Venn thought quickly. “Stay on
him, Lance. This is good.”
“What does it mean?”
“I don’t know yet.”
Lovett said, “Gotta go. I stepped out saying I was going for a smoke, and the other guys are going to get antsy if I don’t come back.” He paused, then said: “Venn?”
“Yeah?”
“Whyn’t you just bring this guy in again? Mykels? Give him a proper shakedown? If he’s got nothing to hide, you can always apologize afterward.”
“You know,” said Venn, “I’ve been thinking the same thing.”
Chapter 28
Venn called Harpin to update him. The detective sounded disgruntled.
“All this went down today, and you call me only now?” he said. In the background, Venn could hear a woman’s voice, and the sound of cutlery clinking.
“You having supper?” Venn said.
“Yeah, but never mind that,” Harpin said. “I want in on the investigation, Venn. It’s mine, and you know it.”

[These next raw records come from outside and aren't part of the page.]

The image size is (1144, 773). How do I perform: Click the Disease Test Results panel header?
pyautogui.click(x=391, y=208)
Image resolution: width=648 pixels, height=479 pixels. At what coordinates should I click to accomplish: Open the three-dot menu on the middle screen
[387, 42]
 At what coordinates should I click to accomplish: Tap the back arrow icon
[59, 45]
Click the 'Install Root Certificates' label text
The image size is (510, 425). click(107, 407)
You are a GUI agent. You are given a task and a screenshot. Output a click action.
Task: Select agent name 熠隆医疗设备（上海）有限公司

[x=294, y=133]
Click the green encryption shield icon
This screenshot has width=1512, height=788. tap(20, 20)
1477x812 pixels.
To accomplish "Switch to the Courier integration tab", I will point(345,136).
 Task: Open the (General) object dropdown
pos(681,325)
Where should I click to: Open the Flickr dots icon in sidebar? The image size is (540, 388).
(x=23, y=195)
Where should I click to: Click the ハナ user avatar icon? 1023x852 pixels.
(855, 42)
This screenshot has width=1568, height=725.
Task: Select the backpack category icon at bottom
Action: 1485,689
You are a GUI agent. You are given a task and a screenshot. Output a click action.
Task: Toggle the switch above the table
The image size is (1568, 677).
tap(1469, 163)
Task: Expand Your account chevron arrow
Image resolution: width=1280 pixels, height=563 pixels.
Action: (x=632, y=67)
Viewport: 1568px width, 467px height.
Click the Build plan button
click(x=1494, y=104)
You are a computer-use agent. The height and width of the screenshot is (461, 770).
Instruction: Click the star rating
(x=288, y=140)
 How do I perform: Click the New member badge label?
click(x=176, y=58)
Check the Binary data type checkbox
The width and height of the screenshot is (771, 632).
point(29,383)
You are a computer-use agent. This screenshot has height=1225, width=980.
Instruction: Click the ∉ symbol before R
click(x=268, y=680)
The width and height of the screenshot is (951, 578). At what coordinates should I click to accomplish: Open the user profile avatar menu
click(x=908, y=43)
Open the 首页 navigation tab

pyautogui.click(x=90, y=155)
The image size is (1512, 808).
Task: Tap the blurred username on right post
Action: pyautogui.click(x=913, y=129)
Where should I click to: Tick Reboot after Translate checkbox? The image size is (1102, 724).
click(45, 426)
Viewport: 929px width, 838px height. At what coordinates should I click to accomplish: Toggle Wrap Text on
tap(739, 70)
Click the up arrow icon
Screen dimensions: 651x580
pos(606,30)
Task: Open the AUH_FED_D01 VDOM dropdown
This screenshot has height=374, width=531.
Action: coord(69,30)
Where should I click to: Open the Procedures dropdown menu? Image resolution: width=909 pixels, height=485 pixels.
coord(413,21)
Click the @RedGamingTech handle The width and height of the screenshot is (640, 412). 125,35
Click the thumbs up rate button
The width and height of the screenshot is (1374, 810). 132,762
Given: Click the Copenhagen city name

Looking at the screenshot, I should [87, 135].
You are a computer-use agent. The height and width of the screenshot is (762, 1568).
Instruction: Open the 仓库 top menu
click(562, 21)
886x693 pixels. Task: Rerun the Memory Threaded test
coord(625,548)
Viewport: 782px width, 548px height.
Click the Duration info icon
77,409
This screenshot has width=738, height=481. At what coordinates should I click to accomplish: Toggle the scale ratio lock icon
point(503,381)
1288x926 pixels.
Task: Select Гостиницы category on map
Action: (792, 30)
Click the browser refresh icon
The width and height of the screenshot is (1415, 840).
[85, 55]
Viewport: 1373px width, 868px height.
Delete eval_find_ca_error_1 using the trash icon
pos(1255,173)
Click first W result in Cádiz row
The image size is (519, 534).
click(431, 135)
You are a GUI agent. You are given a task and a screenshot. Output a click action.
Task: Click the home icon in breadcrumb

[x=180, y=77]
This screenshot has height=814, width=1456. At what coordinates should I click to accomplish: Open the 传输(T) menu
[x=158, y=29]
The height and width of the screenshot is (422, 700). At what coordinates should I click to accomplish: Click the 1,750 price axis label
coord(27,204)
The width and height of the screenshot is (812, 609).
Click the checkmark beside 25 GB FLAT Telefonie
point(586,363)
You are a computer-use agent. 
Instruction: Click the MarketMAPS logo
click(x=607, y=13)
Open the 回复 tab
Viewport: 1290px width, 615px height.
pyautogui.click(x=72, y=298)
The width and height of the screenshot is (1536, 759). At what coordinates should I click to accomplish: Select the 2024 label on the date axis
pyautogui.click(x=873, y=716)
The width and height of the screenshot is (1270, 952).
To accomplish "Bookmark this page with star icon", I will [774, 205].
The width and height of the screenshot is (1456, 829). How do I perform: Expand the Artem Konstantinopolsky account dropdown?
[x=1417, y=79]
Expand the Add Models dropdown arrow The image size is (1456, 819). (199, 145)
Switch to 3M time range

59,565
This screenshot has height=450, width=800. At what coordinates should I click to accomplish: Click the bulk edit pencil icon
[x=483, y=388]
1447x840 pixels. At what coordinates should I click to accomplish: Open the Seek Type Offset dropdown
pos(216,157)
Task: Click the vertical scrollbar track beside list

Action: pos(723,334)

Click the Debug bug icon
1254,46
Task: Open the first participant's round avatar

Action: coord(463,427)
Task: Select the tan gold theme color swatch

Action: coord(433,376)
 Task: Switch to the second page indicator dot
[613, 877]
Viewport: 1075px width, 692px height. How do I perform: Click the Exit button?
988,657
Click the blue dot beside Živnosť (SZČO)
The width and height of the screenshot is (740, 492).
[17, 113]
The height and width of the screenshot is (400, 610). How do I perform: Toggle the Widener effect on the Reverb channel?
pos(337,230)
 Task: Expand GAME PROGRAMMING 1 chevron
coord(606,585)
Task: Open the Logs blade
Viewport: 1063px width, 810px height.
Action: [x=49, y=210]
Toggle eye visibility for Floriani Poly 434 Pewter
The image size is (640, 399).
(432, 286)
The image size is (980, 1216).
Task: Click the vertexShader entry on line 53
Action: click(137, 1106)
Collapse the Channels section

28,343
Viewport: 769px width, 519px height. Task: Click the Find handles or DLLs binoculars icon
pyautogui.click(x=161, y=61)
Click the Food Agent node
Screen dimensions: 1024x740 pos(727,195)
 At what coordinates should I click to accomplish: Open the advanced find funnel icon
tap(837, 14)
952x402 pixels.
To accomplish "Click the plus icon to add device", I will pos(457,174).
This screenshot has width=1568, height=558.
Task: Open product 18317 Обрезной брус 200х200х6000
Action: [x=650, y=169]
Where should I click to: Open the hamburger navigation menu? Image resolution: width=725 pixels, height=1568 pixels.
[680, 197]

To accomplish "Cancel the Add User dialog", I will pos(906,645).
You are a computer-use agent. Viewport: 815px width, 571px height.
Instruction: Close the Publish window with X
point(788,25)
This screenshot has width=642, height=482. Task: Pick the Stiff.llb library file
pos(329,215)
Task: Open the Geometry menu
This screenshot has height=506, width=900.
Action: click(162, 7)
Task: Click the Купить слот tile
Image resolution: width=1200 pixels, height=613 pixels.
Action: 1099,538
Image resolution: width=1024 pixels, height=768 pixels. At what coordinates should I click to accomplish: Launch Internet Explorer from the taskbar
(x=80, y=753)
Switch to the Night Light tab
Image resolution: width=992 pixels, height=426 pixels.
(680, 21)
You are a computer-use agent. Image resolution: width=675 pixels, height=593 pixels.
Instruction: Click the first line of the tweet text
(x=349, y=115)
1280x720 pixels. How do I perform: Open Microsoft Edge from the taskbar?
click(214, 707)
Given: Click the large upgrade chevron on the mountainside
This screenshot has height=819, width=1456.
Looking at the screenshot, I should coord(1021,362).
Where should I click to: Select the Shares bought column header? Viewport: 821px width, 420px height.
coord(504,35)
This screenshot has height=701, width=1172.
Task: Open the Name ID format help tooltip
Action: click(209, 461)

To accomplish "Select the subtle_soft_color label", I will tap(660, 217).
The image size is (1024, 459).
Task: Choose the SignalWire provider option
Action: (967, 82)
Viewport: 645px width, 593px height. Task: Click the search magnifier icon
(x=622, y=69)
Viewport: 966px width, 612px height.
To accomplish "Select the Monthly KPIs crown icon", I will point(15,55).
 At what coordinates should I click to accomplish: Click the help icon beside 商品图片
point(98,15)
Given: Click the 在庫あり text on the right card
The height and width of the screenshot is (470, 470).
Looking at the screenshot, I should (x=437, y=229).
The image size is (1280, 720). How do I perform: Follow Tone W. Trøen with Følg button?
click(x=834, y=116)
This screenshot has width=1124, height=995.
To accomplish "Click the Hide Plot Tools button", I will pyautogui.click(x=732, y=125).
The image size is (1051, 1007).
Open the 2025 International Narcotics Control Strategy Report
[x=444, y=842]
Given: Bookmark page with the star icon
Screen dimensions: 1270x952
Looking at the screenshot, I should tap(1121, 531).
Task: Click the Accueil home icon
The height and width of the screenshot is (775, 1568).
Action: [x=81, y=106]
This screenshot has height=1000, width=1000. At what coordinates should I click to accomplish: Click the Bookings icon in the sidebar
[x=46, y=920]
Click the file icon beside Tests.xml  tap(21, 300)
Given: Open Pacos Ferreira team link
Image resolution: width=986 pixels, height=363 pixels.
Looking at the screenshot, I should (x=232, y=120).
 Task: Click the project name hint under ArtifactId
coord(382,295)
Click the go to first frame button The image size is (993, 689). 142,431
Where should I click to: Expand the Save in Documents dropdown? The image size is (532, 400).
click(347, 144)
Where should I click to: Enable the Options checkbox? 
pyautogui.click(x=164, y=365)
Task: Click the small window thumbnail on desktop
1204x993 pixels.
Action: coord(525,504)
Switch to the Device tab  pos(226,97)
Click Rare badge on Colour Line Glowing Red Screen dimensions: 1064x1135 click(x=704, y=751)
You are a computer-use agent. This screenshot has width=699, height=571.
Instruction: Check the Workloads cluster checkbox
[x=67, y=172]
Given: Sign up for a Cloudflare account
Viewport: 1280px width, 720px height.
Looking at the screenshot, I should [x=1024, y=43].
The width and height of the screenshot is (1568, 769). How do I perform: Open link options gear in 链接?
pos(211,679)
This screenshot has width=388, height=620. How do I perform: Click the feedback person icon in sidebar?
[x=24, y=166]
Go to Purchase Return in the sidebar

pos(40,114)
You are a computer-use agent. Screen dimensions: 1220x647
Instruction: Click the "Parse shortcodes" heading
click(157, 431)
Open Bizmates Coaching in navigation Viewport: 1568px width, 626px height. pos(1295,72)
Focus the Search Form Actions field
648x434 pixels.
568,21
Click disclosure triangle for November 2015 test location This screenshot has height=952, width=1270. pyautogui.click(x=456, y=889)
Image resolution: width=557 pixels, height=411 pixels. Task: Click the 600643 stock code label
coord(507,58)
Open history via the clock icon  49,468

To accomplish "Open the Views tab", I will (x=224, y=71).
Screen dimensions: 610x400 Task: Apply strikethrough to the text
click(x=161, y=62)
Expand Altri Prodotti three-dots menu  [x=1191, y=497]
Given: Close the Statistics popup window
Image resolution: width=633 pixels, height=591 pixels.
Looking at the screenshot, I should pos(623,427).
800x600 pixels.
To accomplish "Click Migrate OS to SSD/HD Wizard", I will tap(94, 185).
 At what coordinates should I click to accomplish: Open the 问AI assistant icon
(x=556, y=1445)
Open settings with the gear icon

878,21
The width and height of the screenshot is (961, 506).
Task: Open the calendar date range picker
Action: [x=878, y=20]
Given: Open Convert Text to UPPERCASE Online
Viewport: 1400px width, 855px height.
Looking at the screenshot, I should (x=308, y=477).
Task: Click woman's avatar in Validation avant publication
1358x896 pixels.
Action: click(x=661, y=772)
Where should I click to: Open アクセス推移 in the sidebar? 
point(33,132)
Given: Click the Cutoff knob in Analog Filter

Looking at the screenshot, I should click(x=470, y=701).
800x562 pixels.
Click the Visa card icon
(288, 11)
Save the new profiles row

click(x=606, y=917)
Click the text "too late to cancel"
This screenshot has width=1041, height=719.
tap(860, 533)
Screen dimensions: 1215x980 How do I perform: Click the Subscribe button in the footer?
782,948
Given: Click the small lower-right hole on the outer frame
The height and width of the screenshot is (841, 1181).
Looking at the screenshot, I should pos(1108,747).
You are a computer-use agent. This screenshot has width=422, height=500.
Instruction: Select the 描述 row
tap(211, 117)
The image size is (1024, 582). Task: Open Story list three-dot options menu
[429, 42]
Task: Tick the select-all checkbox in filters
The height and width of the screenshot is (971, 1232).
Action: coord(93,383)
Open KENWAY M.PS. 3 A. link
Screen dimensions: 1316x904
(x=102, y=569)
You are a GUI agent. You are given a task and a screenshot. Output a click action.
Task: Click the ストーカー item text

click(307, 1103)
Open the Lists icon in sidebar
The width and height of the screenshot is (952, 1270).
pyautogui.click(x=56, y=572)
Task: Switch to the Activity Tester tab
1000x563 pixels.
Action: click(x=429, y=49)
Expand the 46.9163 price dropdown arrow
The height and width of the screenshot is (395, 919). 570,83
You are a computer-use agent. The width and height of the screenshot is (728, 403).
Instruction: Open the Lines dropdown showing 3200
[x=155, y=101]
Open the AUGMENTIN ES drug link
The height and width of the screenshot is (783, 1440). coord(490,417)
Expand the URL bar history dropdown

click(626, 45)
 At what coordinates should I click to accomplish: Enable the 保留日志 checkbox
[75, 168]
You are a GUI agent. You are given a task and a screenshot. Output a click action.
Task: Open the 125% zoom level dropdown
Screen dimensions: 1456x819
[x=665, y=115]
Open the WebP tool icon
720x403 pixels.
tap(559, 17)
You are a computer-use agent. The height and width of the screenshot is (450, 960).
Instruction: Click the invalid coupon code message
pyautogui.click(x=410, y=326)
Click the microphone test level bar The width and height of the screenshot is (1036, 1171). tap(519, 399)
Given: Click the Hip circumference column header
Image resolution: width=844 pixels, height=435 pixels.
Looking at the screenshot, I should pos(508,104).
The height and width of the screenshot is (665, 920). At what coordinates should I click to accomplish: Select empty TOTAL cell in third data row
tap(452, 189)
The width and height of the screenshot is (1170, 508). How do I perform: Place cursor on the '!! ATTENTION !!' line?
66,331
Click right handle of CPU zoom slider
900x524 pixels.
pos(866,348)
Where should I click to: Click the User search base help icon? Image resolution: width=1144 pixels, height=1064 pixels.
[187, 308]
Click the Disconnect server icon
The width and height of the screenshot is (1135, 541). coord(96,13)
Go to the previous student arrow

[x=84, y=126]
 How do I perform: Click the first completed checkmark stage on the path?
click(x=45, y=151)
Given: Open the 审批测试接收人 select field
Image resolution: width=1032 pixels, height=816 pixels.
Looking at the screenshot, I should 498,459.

“It’s kind of gotten a little complicated now, with this Triad business,” Venn said. “But we catch Ignatowski’s killer, and you get the credit. I’ve got no problem with that.”
“So what do you have in mind now?” said Harpin.
“Mykels and Torvald have got some kind of relationship,” said Venn. “I don’t know what it is, but it relates either to the hit on Mykels, or the Ignatowski murder, or both. My guy here is working on the connections between them, but there’s nothing obvious yet. They were all at college together, and knew each other socially to some degree. They were all at the fundraiser on Friday. Beyond that, I don’t know.”
“Some kind of love triangle?” suggested Harpin. “Mykels and Ignatowski were an item, Torvald got jealous, and he poisoned her?”
Venn had considered it. “It’s possible. And maybe Torvald is the man who hired the Triad guys to take out Mykels.”
“Seems a little extreme,” said Harpin. “Poisoning the woman who jilts you, and then paying a hit squad to whack your love rival.”
“I know,” Venn said. “So I don’t think that’s the answer.”
“Then what?” Harpin sounded like he was moving into another room, out of earshot of his wife or whoever. “We’re making too many jumps here, perhaps. We like Torvald for the Ignatowski poisoning. I still think he’s responsible for that. But we can’t allow ourselves to get too speculative. Even if he and Mykels and Ignatowski have a history together, it doesn’t mean Torvald’s the one trying to get Mykels killed.”